– Ум! Ум? (Эх, коллега, нам бы ещё парочку таких податливых невидимок, да мы бы такую культурную революцию совершили! Помнишь, о чём мы мечтали в начале нашего пути?)

– Ум? (Ты всё ещё хочешь замутить культурную революцию?)

Торгаш мрачнеет в лице.

– Ум. Ум. Ум. (Нет. Уже нет. Понятно же, что никаким массам это не нужно.)

Торгаш встаёт с пуфика, кладёт книжицу рядом со мной в закрытом виде и выходит из комнаты. Всё-таки какая в нём сила духа. Торгаш всё знает и понимает самым трезвым образом. Как это должно быть горько – всё знать и понимать. Я вот так и не могу внутренне смириться с тем, что навсегда останусь в подполье, что книги и полноценный русский язык уже никогда не будут нужны большинству людей, ведь история – процесс необратимый. И, конечно, не будет никакой культурной революции, о чём речь вообще? И я не могу с этим смириться. Может быть, я потому к вам и подключаюсь в режиме реального времени, чтобы успеть хоть что-нибудь рассказать. Наш, назовём его так условно, литературно-языковой притон рано или поздно накроют. Сейчас наша постстрана находится в режиме установления новой диктатуры, не до остатков культуры пока…

Впрочем, культура в нашей стране всегда была на последнем месте. А потом с ней и вовсе стали бороться в открытую. Картины, фильмы, музыкальные произведения уничтожили быстро, даже несмотря на существование Интернета, а вот с языком оказалось сложнее. Что удивительно, с «великим и могучим» не могли справиться даже научившись, казалось бы, подчистую (с помощью специальной цифровой штучки) удалять у человека память.

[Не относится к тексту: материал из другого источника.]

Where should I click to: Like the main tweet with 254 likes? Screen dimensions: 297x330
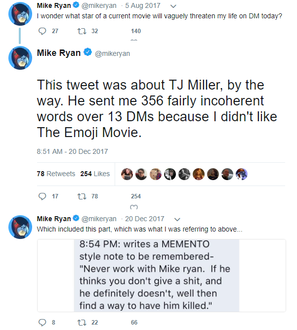[x=134, y=207]
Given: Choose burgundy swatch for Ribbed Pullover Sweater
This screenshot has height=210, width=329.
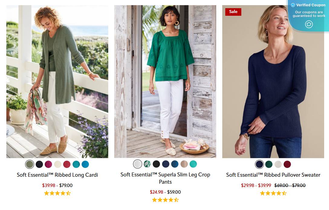Looking at the screenshot, I should coord(287,164).
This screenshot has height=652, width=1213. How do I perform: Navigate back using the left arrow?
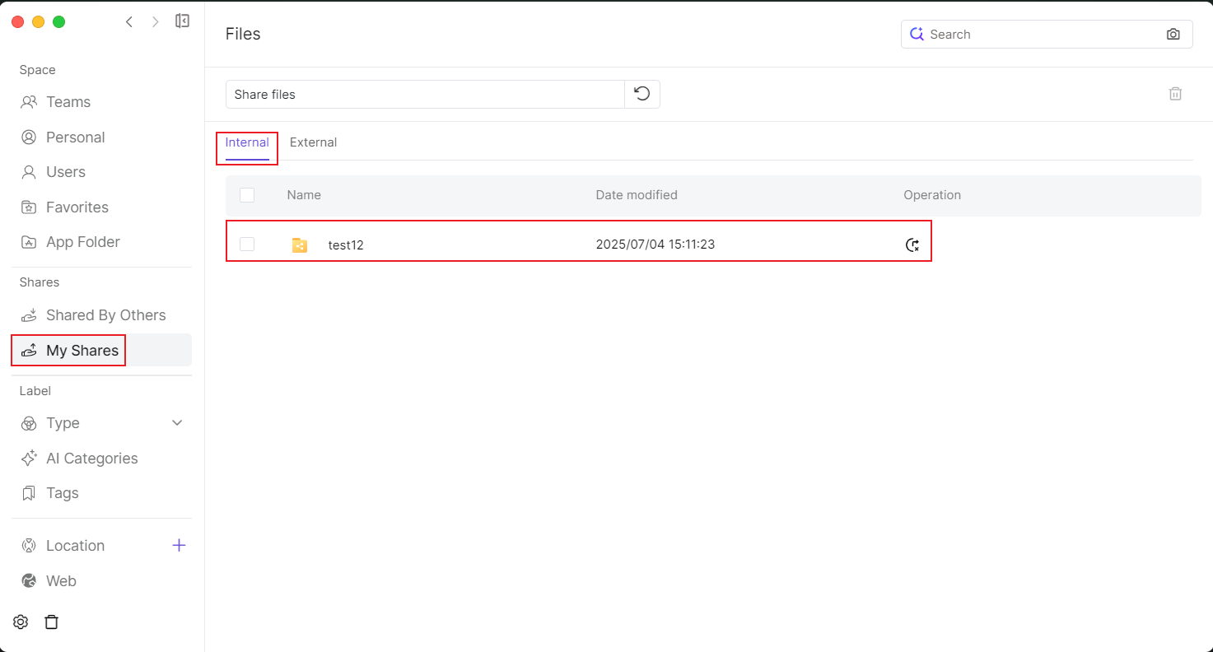click(x=129, y=21)
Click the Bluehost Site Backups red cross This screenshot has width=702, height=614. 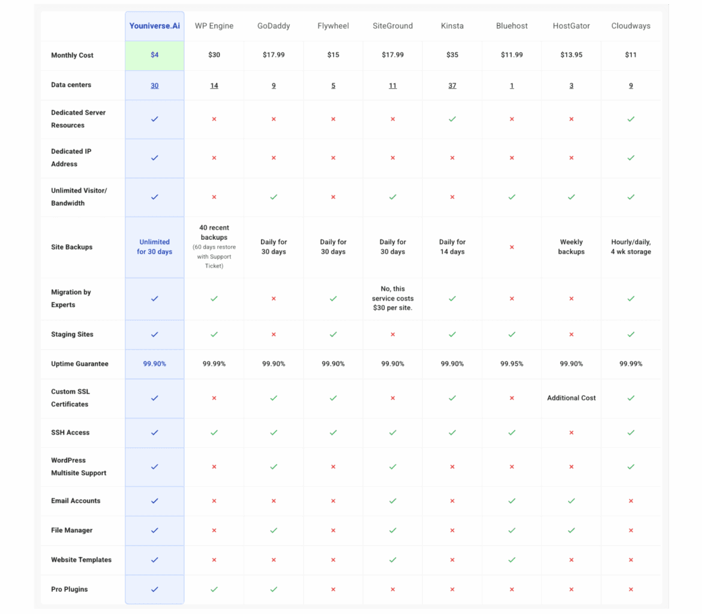(512, 247)

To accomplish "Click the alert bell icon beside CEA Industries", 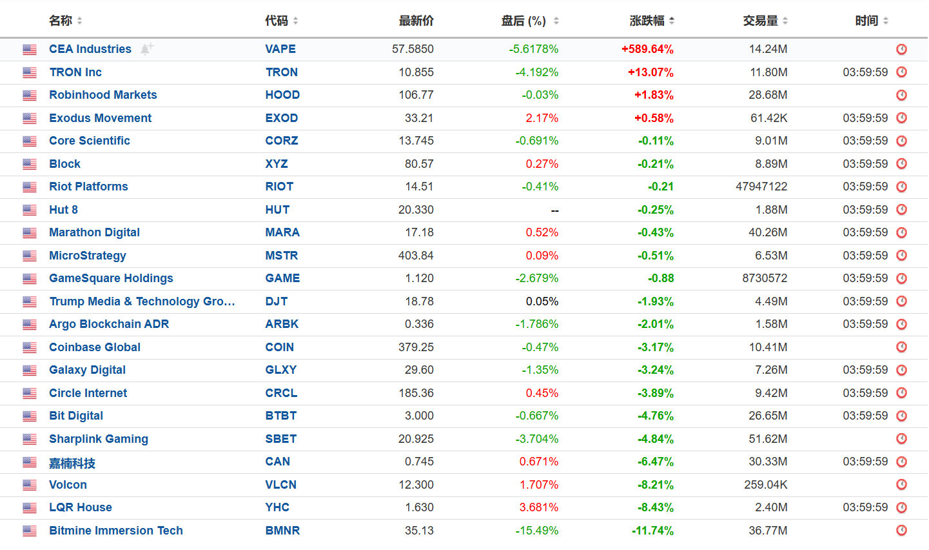I will 146,48.
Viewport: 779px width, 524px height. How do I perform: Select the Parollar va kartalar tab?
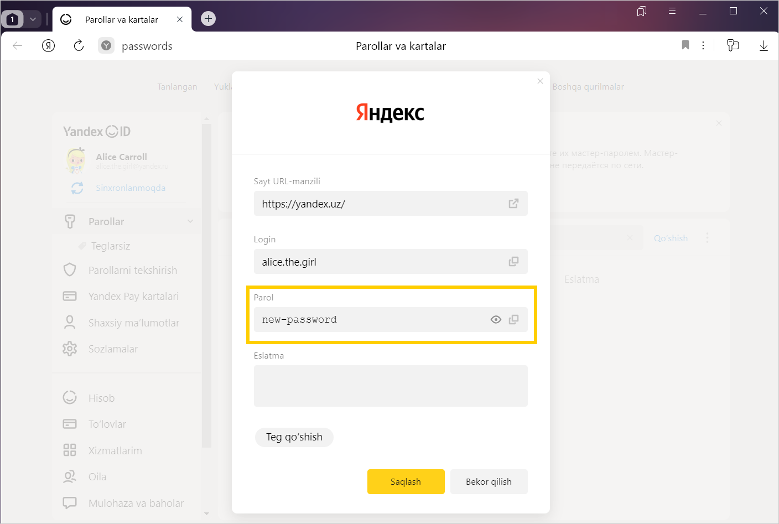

Оказалось, что язык глубоко оседает ещё и в подсознании (вот неожиданность!). Вот и стали зашивать всем рты, чтобы старый литературный язык не передавался детям… Но осталась ещё письменность, за сохранность которой стали бороться такие, как мы – словофилы, подпольно образованные грамотными бабушками и дедушками, чудом избежавшими в своё время репрессий. До войны нас было больше, мы сообщались друг с другом посредствам вышеупомянутого Интернета. А во время войны связь прервалась и до сих пор толком не восстановлена – и кто, где, что теперь? Думаю, большинство из наших просто погибло… В общем, на всю страну, а, может быть, и весь серый свет, остались только мы с Торгашом. А Умау – наш агент – можно сказать, помогает нам искать покупателей написанных и напечатанных слов. Теперь вот очаровательная Ума… Тьфу ты, опять я о ней!

Чтобы хоть как-то отвлечься, беру книжицу «На песке», листаю, читаю по строчке со страницы: «…и рассказы, и пьеса, и лаконичные размышлизмы из паблика «ВКонтакте»… Да, социальные сети – многое слышал о них от бабушки и дедушки, судя по их воспоминаниям, это была весьма забавная вещь и такая наивная по сравнению с пришедшими им на смену live Stream, транслирующими весь поток мыслей из головы пользователя в прямой эфир. А сейчас вот и этого нет, к сожалению или к счастью. Остались старые добрые мессенджеры в полифонах. Но мы с Торгашом и этим-то благом пользуемся через раз: слишком рискованно. Даже Умау посещает нас без предварительного… сообщения…


Молчание.


Ой, уснул немножко прямо в эфире, прошу простить. Да, хочу спать. Если хочу, значит, пора. Или «хочу» ничего не значит? Вот видите, столько лет между нами, а загоны все те же. Ладно, спокойной вам и мне ночи, зевать в прямом межвременном эфире не буду… как-то это совсем неприлично… наверное… хочу назад в довоенное прошлое… Ума… Моя… Тху ты, опять…

Фоновый шум, сопровождавший голос, становится всё громче и противнее. Вам кажется, что это, возможно, резко повышается ваше внутричерепное давление и с секунды на секунду вас долбанёт какой-нибудь инсульт… Но нет, шум быстро сходит на нет, вы в порядке, кажется, можно и вам поспать спокойно.